Use this tab to set general OCR attributes.

Option Description
Activate Use this combo box to activate the component according to a condition (see Conditional Activation).
Pass through Set this option to "Yes" to pass the original document to subsequent components in the workflow. You can use conditions in this field (see Conditional Activation).
Note: If you enter an invalid condition into Pass through box, the activation is "Yes" by default.
Input files Defines the file types that the component will process.

Enter a wildcard character and extension (such as *.pdf) to define a file type. Separate entries using a comma (,) or semicolon (;). By default this box lists the following file types: *.pdf;*.tif;*.tiff;*.jpg;*.jpeg;*.jfif;*.bmp;*.pcx;*.dcx;*.jp2;*.jpc;*.j2c;*.gif;*.png;*.jb2

You can use the following wildcard characters to specify file types:

  • * — Any string of characters.
  • ? — Any single character.
Languages Select the language of the text to be recognized from the list.
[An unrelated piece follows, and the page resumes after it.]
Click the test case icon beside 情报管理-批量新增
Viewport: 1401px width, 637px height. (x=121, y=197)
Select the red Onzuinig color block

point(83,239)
If necessary, multiple languages may be entered by separating language names with a comma. You can use RRTs in this field to define language recognition at run time.
Note: RRTs used in this text box should be replaced with internal language names. To view internal language names, expand a language category node in the Select language dialog box and select a language. The internal name appears at the bottom of the dialog box.
Recognition mode Select the mode of recognition, that is, a desired balance of speed/errors rate. There are three recognition modes available:
  • Full mode - the recognition will be slow, but the error rate will be the least possible.
  • Balanced mode - the middle level mode between Full and Fast modes.
  • Fast mode - select this check box to provide 2-2.5 times faster recognition speed at the cost of a moderately increased error rate (1.5-2 times more errors). On good print quality texts with simple layouts, the OCR component makes an average of 1-2 errors per page, and such moderate increase in error rate can be easily tolerated in many cases, such as full text indexing with "fuzzy" searches.
Output OCR text as This group allows you to specify how to output the recognized text.
File Select this check box if you want to save recognized text as a file. The file is passed to the subsequent components.
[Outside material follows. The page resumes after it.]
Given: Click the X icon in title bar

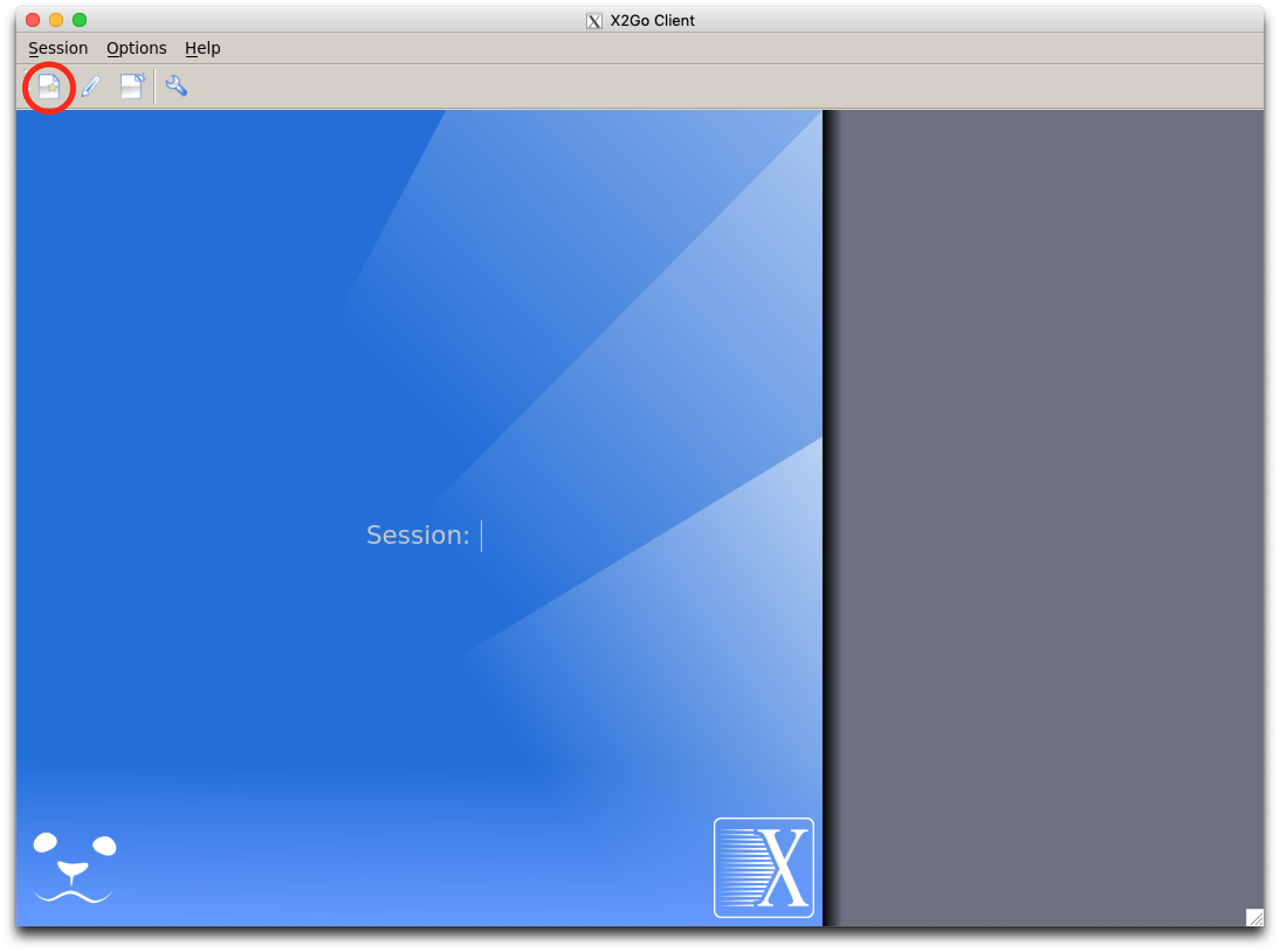Looking at the screenshot, I should coord(594,21).
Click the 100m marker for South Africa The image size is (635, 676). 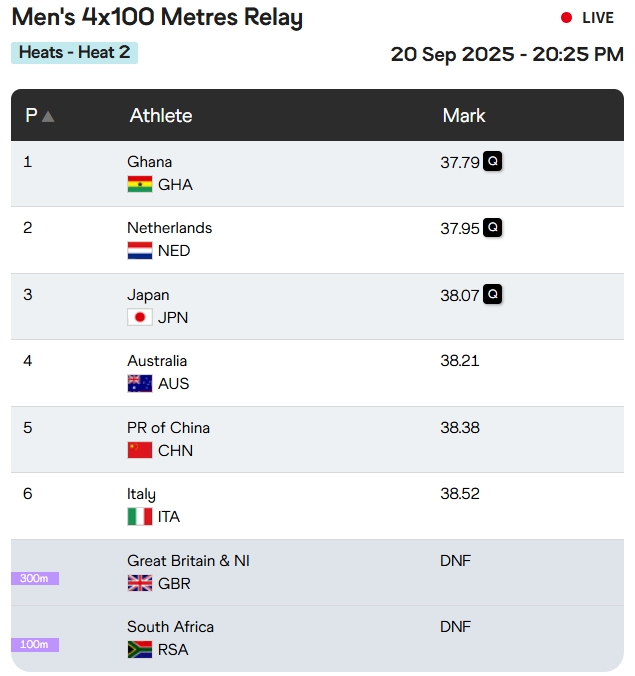tap(35, 645)
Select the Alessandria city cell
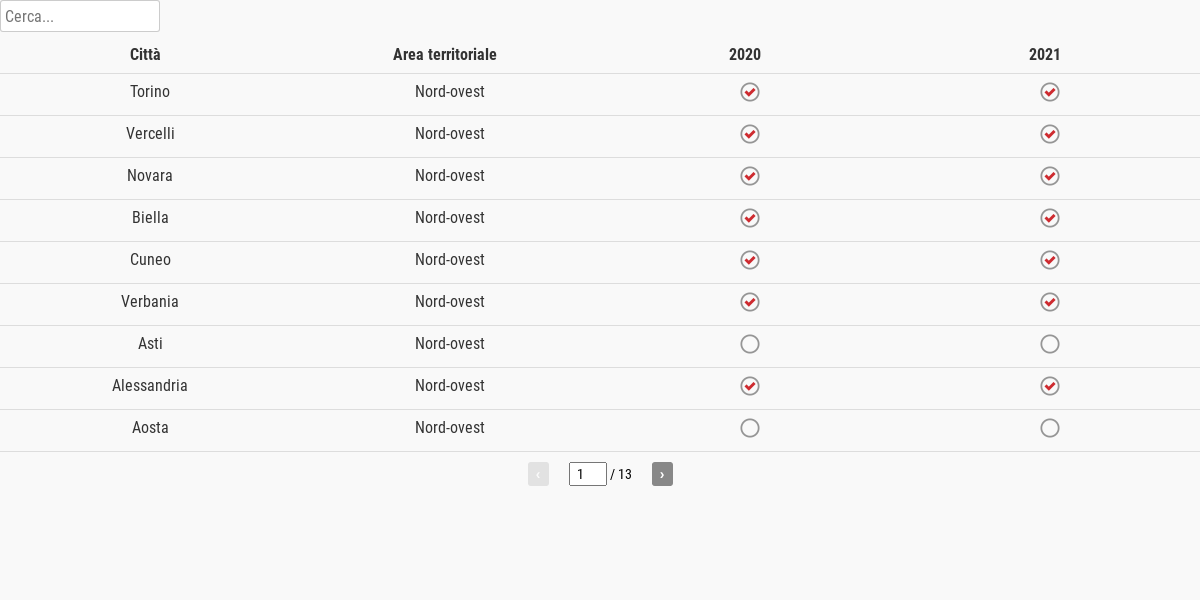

Specify the file format for saving the recognition results manually or by selecting it from the drop-down list. Possible formats are TXT, CSV, HTML, PDF, PDF/A, RTF, DOCX, XLS, XLSX. If needed, multiple file formats may be entered with a "," separating formats. You can use RRTs from another component in this box. Specify the parameters of the output file in the Format Settings dialog box (see Format Settings).
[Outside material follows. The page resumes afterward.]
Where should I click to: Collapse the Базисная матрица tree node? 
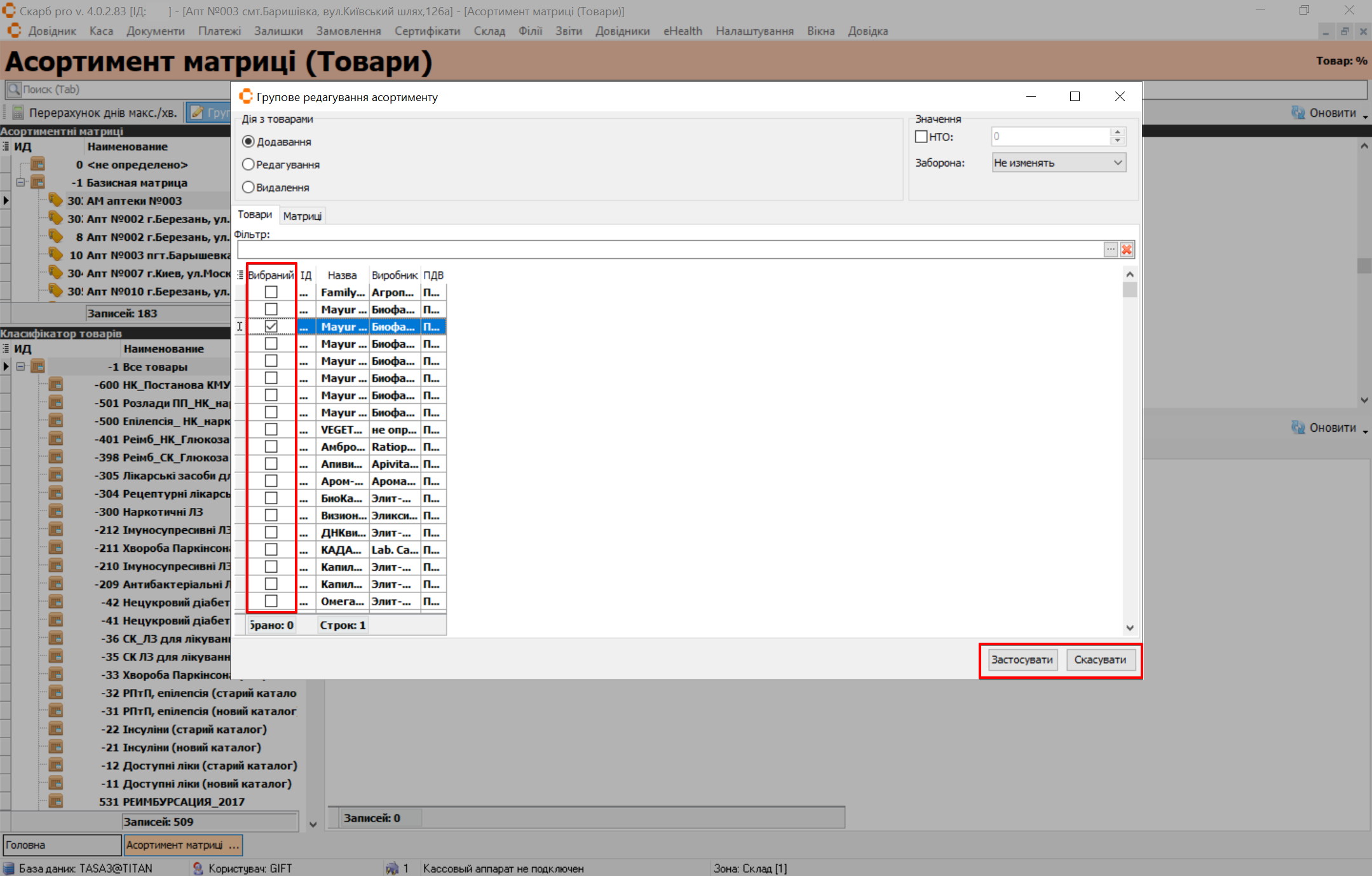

Set up output file Click this button to open Format settings dialog box.
Run-time replacement ~FRO::OCRText~ Select this check box to save recognized text as the ~FRO::OCRText~ Runtime Replacement Tag.
Zoned OCR Select this check box to use zoned OCR. Recognized fields will be output as RRTs or/and as CSV files.
Set up zoned OCR Click this button to configure settings for a zoned OCR. This button is enabled only if the Zoned OCR check box is selected. This button opens the Setup Zoned OCR dialog box.
Note: It is mandatory to select at least one of the check boxes in the Output OCR text as group.